## Extrait

%%

Économie

Comment sortir des jeux psychologiques en entreprise (1/2)

Les jeux psychologiques existent bel et bien dans la vie professionnelle et peuvent même influencer le bon fonctionnement du travail et l’ambiance des équipes. Selon Sanae Hanine, formatrice en communication non violente, ces jeux psychologiques «sont mis en place lorsque les individus ne parviennent pas à installer un autre mode de relation avec les autres, pour bénéficier d’un avantage d’une manière détournée et qui débouche sur un sentiment de malaise et d’inefficacité des deux côtés». Le point.

01 Juillet 2018 À 12:27

Éco-Conseil : On parle de plus en plus des jeux psychologiques en entreprise. De quoi s'agit-il au juste ?
Sanae Hanine :
Sûrement, vous avez croisé dans votre carrière professionnelle, le collègue du travail qui se plaint du manque de ressources, de l’incompétence de sa secrétaire, des fournisseurs toujours en retard, de l’équipe qui ne fait pas assez, du client trop exigeant… Bref, il se plaint de la pluie et du beau temps. Ce type de personnage est une «victime». Une victime parc qu’on ne tire pas sur une ambulance. Et comme la victime a toujours besoin d’un sauveur, il existe sûrement une personne qui va jouer ce rôle. Son chef de projet va venir à la rescousse. Il va proposer de l’aide avec «abnégation» pour la sauver des griffes du persécuteur qui peut être un supérieur hiérarchique ou un client ou encore une autre personne. Ce que je viens de présenter là, c’est exactement les trois jeux psychologiques les plus fréquents en entreprise et qui sont le pivot du triangle dramatique de Karpman : «Persécuteur-Victime-Sauveur». Il est qualifié de dramatique parce qu’il fait référence au drame théâtral. En créant ce concept, Karpman s’est inspiré des jeux dramatiques du théâtre. On a d’ailleurs constaté que pour qu’un «drame» se déroule, il faut trois rôles : le «Persécuteur», le «Sauveur» et la «Victime». Ce sont des rôles psychologiques inconscients et symboliques de manipulation (sauf en cas de manipulateurs pathologiques) qui se jouent dans la vie de tous les jours et qui sont transférés naturellement en milieu professionnel.

Quelles sont les principales caractéristiques des jeux psychologiques en entreprise 
Les «jeux psychologiques» sont des répétitions de transactions cachées, mises en place de manière inconsciente et involontaire par les individus. Ces jeux sont mis en place lorsque les individus ne parviennent pas à installer un autre mode de relation avec les autres, pour bénéficier d’un avantage d’une manière détournée (restauration d’un ego égratigné par exemple, diaboliser l’autre, etc.) et qui débouche sur un sentiment de malaise et d’inefficacité des deux côtés. Néanmoins, il faut se méfier de la finalité de ces jeux psychologiques : les bénéfices ne sont pas toujours agréables ou avantageux pour les personnes qui les adoptent. Ils peuvent avoir plusieurs objectifs : revivre un schéma relationnel expérimenté dans l’enfance, obtenir un type de signes de reconnaissance que l’on n’aurait pas eu autrement, valider ses croyances sur soi ou sur les autres… On peut noter deux choses à propos de ces jeux. Premièrement : la répétitivité et la ritualisation des jeux pouvant tourner à la compulsion et devenir de ce fait un trait de caractère de la personne. Deuxièmement : l’alternance des rôles. Malgré l’adoption d’un jeu psychologique dominant, les individus peuvent passer d’un rôle psychologique à un autre pour obtenir les gratifications souhaitées qui sont toujours les suivants : la victime cherche à attirer l’attention des autres, le persécuteur a le rôle de donner le pouvoir et le sauveur véhicule l’image positive d’altruisme.

%%

## Données fournies

%%

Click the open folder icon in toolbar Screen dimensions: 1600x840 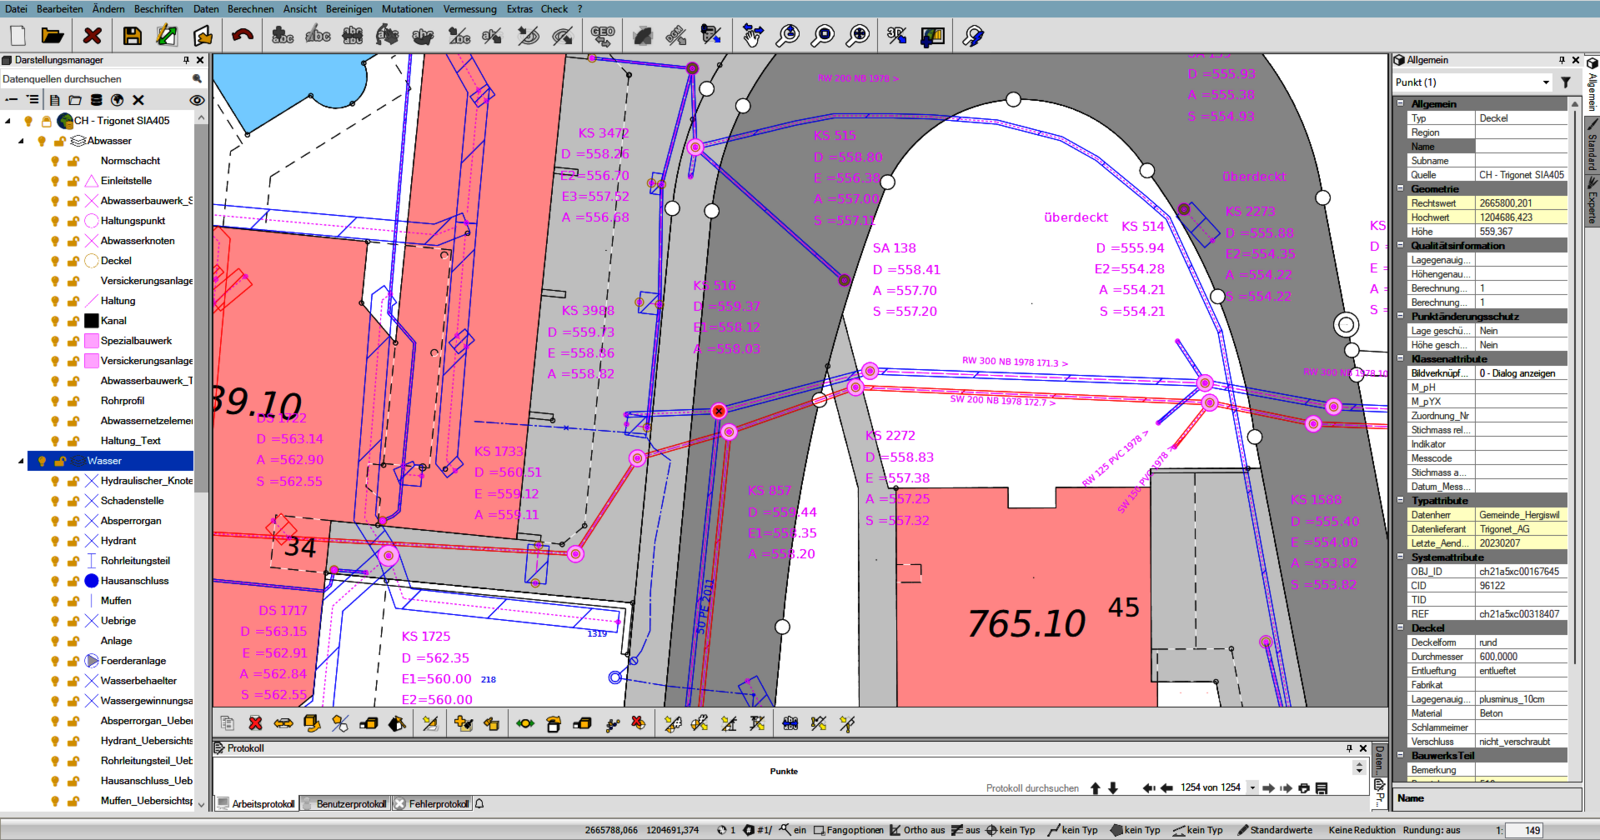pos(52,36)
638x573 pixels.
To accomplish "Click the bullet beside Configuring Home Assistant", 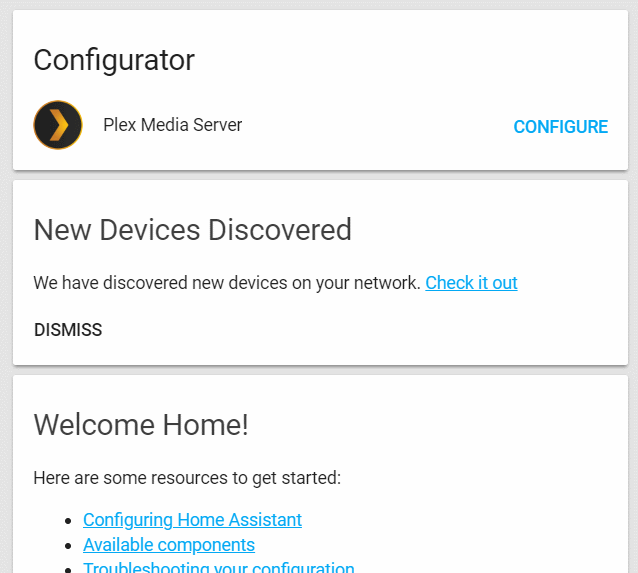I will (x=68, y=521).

%%

## Consigne 1
Répondez à ces questions d'après l'extrait sur les jeux psychologiques en entreprise :
(a) Quelle est la profession de Sanae Hanine ?
(b) Quels sont les trois rôles du triangle dramatique de Karpman ?
(c) Que cherche à obtenir la victime dans ces jeux ?
## Consigne 2
Poursuivez l'extrait sur les jeux psychologiques en entreprise en reprenant juste après sa dernière phrase.

## Résultat final 1
(a) Elle est formatrice en communication non violente.
(b) Le Persécuteur, la Victime et le Sauveur.
(c) Elle cherche à attirer l'attention des autres.

## Résultat final 2
Comment expliquer ces attitudes en milieu professionnel ?
Comme déjà expliqué, un jeu psychologique se transpose de manière naturelle de la sphère privée vers la sphère professionnelle. Les individus ont des difficultés de se délester de ces rôles qu’ils connaissent bien et qu’ils ont passé leur vie à consolider. L’objectif est de toujours essayer d’obtenir un bénéfice de la relation professionnelle, mais de manière détournée. Le persécuteur, quelle que soit sa position hiérarchique, va mettre en place un jeu psychologique pour s’arroger le pouvoir. L’objectif inconscient consiste en la libération des pulsions agressives, assoir la domination à travers la critique et le rabaissement de sa victime. Cette posture est justifiée par un ancien passé de la victime. On peut citer l’exemple du manager dont le manque de légitimité réelle ou imaginaire, ou l’incapacité d’affirmer son autorité le poussent à adopter des pratiques de persécution : agressions verbales, harcèlement moral, feed-back négatifs injustifiés, rétention de l’information, etc. En fait, le persécuteur crée le conflit pour prouver qu’il existe «Je crée un conflit, donc j’existe». Pour lui, tout manquement aux règles est tout simplement impensable et intervient au moindre écart.
La victime opère sur un autre registre, elle impulse le jeu psychologique pour se détourner de ses responsabilités et pour attirer l’attention vers elle. Pour la victime, c’est toujours la faute des autres. Elle attire le persécuteur pour la martyriser et le sauveur pour la sauver. On peut citer l’exemple de l’assistante qui essaye de cacher son incompétente en se plaignant des membres de l’équipe et se tourne vers le chef pour la sauver. Le manège du sauveur n’est pas innocent. Il agit en protecteur pour obtenir des signes de reconnaissance qui nourrissent le narcissisme de son ego. Il fait montre d’abnégation, d’altruisme et de générosité ce qui véhicule une image très positive de lui-même dans son entourage. Le sauveur a tendance à porter secours à tous sauf à lui-même. Il intervient même s’il n’a pas été sollicité, et infantilise et place la victime en position d'incapacité. Il peut devenir persécuteur ou victime s’il est déçu par un manque de reconnaissance.